Jukka Ikäläinen

Personal information
- Full name: Jukka Ikäläinen
- Date of birth: 14 May 1957 (age 67)
- Place of birth: Söderhamn, Sweden
- Position(s): Midfielder

Senior career*
- Years: Team / Apps / (Gls)
- 1976–1977: Kemin Into / ? / (?)
- 1977–1981: GIF Sundsvall / 97 / (15)
- 1981–1985: Örgryte IS / 81 / (12)
- 1985–1988: Kemin Pallotoverit-85 / 68 / (5)
- 1988–1991: Kiruna FF / 69 / (9)
- 1988–1991: Kemin Palloseura / 48 / (10)

International career
- 1980–1989: Finland / 59 / (3)

Managerial career
- 1994–1996: Finland
- 1998–1999: Finland U21
- 2000–2001: VPS
- 2002–2003: PS Kemi Kings
- 2004: Örgryte IS
- 2005: Örgryte IS (sporting director)
- 2006: RoPS
- 2009: PS Kemi Kings
- 2016: Finland (assistant)

= Jukka Ikäläinen =

Finnish footballer (born 1957)

Jukka Ikäläinen (born 14 May 1957 in Söderhamn, Sweden) is a retired football midfielder.

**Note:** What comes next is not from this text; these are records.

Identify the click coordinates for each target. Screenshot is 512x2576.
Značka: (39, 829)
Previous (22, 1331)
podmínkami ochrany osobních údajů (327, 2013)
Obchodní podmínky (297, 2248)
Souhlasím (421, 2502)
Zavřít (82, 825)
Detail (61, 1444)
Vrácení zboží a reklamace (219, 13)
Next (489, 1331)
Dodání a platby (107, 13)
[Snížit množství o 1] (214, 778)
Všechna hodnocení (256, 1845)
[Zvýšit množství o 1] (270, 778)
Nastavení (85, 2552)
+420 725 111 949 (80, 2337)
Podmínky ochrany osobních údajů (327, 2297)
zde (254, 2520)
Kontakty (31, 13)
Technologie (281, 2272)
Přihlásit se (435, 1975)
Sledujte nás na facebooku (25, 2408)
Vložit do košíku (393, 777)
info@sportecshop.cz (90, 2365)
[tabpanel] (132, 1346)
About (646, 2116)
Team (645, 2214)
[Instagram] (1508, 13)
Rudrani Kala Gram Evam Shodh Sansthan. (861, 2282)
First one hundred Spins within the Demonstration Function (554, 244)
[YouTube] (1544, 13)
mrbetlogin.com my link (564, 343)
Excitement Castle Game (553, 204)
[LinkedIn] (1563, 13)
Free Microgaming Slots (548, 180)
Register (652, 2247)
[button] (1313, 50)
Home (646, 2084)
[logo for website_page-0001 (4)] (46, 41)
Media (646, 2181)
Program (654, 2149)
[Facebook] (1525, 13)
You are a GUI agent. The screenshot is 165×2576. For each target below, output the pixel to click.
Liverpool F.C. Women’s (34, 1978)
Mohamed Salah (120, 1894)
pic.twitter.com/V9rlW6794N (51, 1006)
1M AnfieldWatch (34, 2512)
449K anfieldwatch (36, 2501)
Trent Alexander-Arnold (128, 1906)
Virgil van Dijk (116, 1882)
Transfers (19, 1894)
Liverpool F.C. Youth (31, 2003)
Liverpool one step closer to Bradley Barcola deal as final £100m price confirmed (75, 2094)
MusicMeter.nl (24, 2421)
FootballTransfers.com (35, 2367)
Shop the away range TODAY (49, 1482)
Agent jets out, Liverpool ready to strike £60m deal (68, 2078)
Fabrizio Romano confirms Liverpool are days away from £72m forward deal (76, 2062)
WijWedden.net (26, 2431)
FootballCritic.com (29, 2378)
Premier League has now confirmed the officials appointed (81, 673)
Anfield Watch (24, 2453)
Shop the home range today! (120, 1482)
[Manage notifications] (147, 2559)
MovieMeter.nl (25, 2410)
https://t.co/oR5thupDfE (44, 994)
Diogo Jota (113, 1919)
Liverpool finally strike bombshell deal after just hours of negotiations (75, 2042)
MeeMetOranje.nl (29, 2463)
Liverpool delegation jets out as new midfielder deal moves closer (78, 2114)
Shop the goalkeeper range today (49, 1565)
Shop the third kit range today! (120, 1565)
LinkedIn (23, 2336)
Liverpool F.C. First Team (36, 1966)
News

During his club career, Ikäläinen played for Kemin Into, Örgryte IS, GIF Sundsvall, Kiruna FF and Kemin Palloseura. He also played international football for the Finland national team.

He was the Finnish Football Association footballer of the year in 1985.